Winter 2018

The Cost of War

Guillermo del Toro revels in the proficiency and poignancy of John Frankenheimer's intimate WWII epic The Train

By ROBERT ABELE

Burt Lancaster in John Frankenheimer's The Train (Photo: Photofest)

"It's a perfect movie," says director Guillermo del Toro as we settle into seats in a theater on the Twentieth Century Fox lot to watch John Frankenheimer's bruising World War II action epic The Train, about the French Resistance's effort to stop stolen art works from falling into the Nazis' hands. "It works at every level, as a piece of craftsmanship, and as an artistic piece about how much art is worth in human lives."

Though known primarily as a conjurer of fantastical worlds, as in Crimson Peak and his latest feature The Shape of Water, del Toro is at heart a polymath cineaste who understands how genre filmmaking can elevate any story. "This is one of the most important action movies, because it's all about movement," he says. "The central motif is a machine that never stops moving, and the movie is very much like the train: unstoppable, impressive and massive. He wants you to feel the visceral impact. It's all about vectors, with dollies, cranes, mini-jibs, every possible resource to move the camera beautifully. There's a two-fisted power that Frankenheimer brings to action that is quintessentially American."

A hushed opening in a Paris museum introduces Colonel von Waldheim (Paul Scofield), a champagne-sipping aesthete who wants France's great paintings hauled away by train to Germany, no matter the cost to a Nazi regime only days from being overtaken by the Allies. Railway inspector and Resistance leader Labiche (Lancaster) is then asked by a museum curator to save these treasures—"the soul of France"—a mission that blue-collar pragmatist Labiche doesn't initially grasp: "I won't waste lives on paintings," he barks.

"In setting up the villain first, the movie clearly states two points of view," says del Toro. "Lancaster is pro-human. Scofield cares about art but has no hint of the humanity of that art. It's telling that in the opening credits you have the sealing of the crates and the stenciling—Renoir, Monet—as if they were any other merchandise."

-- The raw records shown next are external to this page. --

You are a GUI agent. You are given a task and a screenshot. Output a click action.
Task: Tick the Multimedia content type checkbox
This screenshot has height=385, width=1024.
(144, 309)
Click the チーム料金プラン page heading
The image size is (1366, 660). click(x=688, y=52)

Moving to the railyard, Frankenheimer emphasizes the reality of actual French locations with a shot of Lancaster striding, surrounded by activity. As with most shots in The Train, the background is abuzz with people, machines and purpose. "It's a beautiful lateral movement that describes the entire railyards," del Toro notes. "The stark black-andwhite cinematography is gorgeous but not precious. It has a documentary edge."

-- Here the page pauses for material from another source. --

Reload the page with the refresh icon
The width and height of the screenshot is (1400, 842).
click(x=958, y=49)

Before the art train becomes a factor, though, we watch an elaborate sabotage in which a Nazi armaments train is delayed to coincide with a scheduled Allied bombing raid. Frankenheimer treats his trains like enormous cast members. One shot cranes in front of and above a moving locomotive, steam filling the frame, then dissipating like a curtain to reveal the train's length. "He starts shooting them almost like dinosaurs," says del Toro. "Beasts of metal. You feel the weight and movement. Several times in the film, Frankenheimer gets the lens dangerously close. What people need to take into account is that when you're staging a shot with a train, you can devastate hours of your schedule really fast. So you better get take one right."

Unbeknownst to Labiche, his irascible old mentor Papa Boule (Michel Simon) has chosen to recklessly drive the art train through the bombing raid. Noticing this from his watchtower, Labiche springs into action, and Frankenheimer shows off his 50-year-old star's athletic prowess in one jaw-dropping take. "Burt slides down a ladder, runs down the tracks, catches a moving train, boards it, and goes back by the lens," says del Toro, awe coloring his voice. "The precision of this needs superb groundwork. It's the most remarkable shot in the whole film."

Frankenheimer follows with an electric explosion montage from above and ground level, using 5,000 pounds of dynamite. Del Toro explains, "The French government wanted to get rid of some old buildings, so Frankenheimer very intelligently said, 'Let me destroy them on camera.' You may be tempted to think they are model shots, but they're not. No miniatures were used."




TRAINWRECK: (Top) The use of actual locomotives and boxcars, which Del Toro refers to "beasts of metal," adds heft and weight to Frankenheimer's The Train; (Bottom) Paul Scofield plays the Colonel von Waldheim, obsessed with shepherding stolen art treasures from the Louvre out of France before the Allies advance. (Photos: Photofest)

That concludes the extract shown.